Pointing data for screenshots:
————————

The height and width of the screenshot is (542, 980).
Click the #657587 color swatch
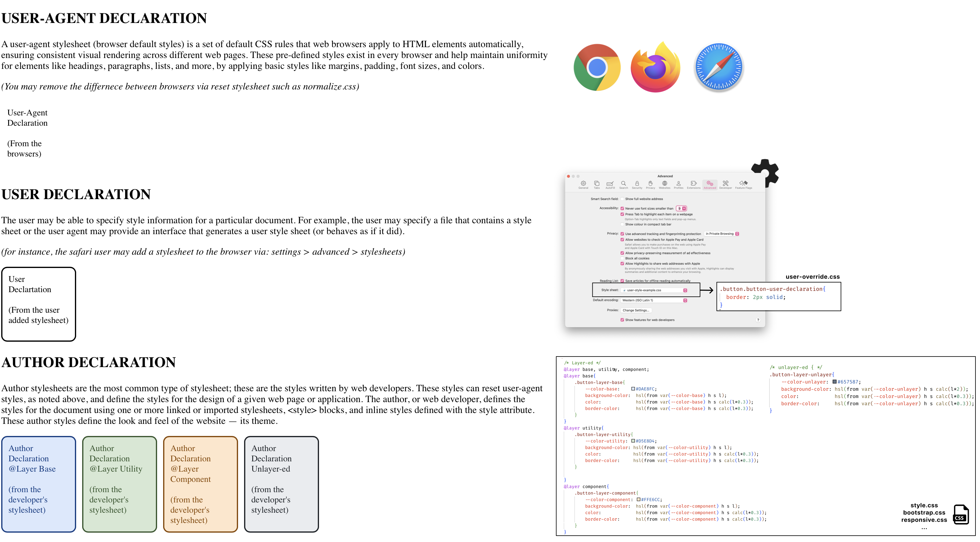tap(834, 382)
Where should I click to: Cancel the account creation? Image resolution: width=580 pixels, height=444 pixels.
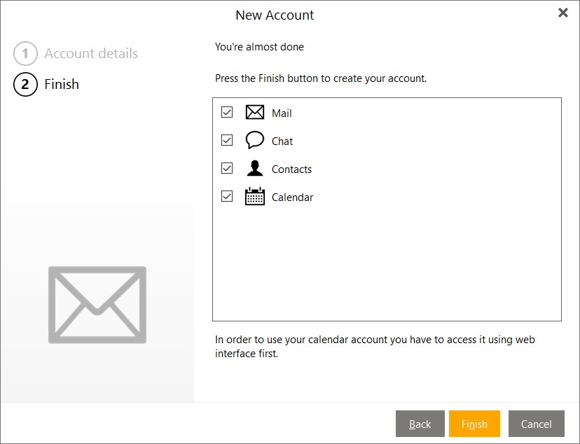point(536,424)
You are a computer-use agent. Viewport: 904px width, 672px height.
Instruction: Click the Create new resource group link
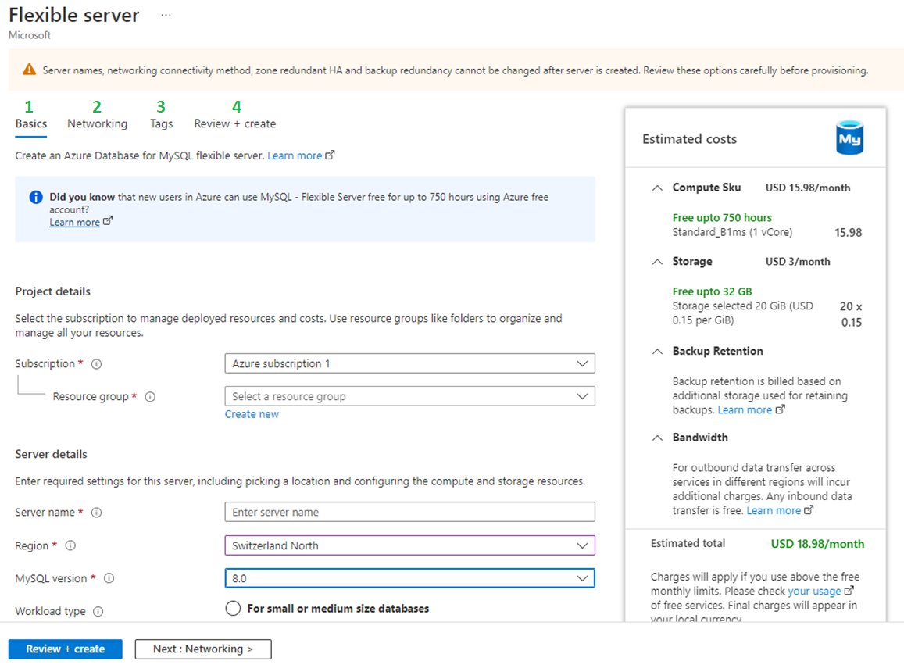(252, 414)
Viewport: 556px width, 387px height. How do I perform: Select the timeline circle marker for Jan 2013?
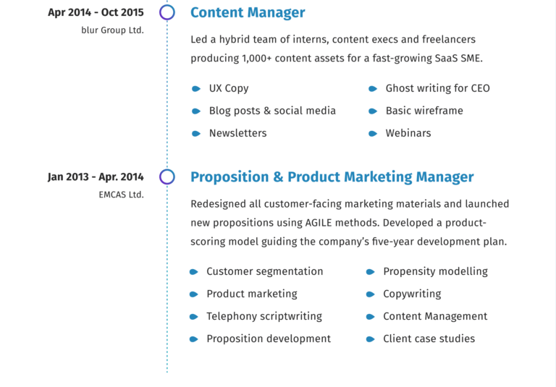click(x=167, y=177)
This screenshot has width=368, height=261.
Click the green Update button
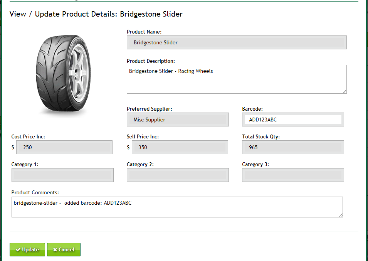(27, 249)
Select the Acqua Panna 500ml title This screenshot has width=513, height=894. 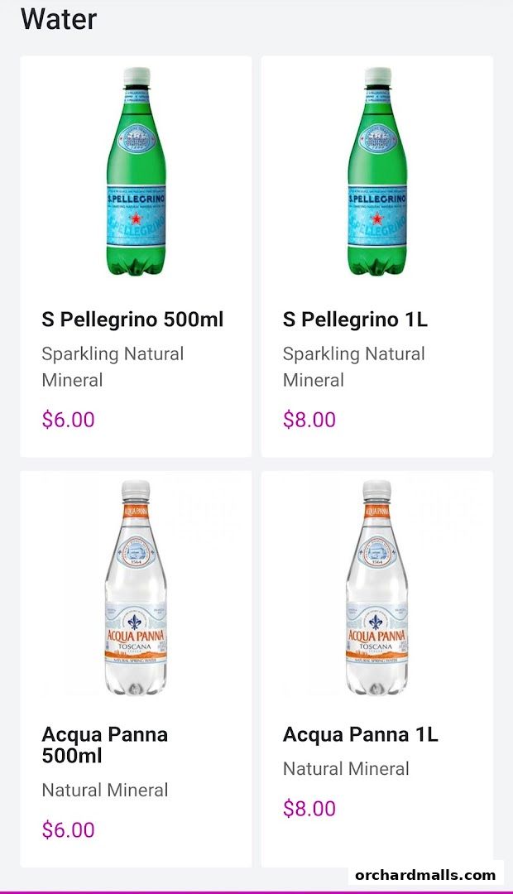(x=105, y=745)
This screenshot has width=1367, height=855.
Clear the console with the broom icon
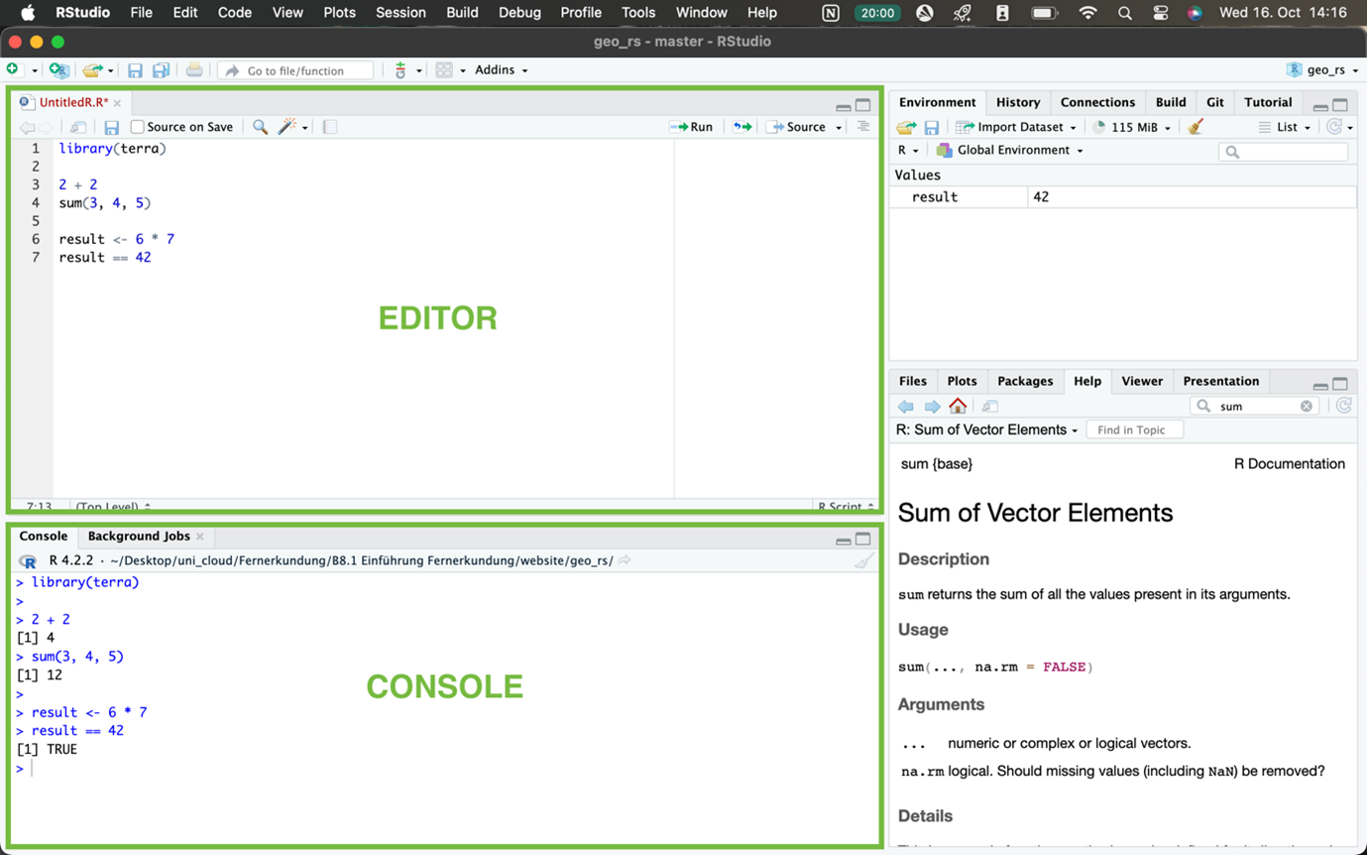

————————

Convert the records, beginning at the start of the records and continuing through the line containing "click(x=167, y=177)", into a two-column CSV with the columns request and answer. Use one row per record, with each value in a single quoted field and line breaks replaced by spaces, and leave out the pictures.

Worked answer:
request,answer
"The height and width of the screenshot is (542, 980). Click the #657587 color swatch","tap(834, 382)"
"Where should I click to: Cancel the account creation? Image resolution: width=580 pixels, height=444 pixels.","point(536,424)"
"You are a computer-use agent. Viewport: 904px width, 672px height. Instruction: Click the Create new resource group link","(252, 414)"
"Viewport: 556px width, 387px height. How do I perform: Select the timeline circle marker for Jan 2013?","click(x=167, y=177)"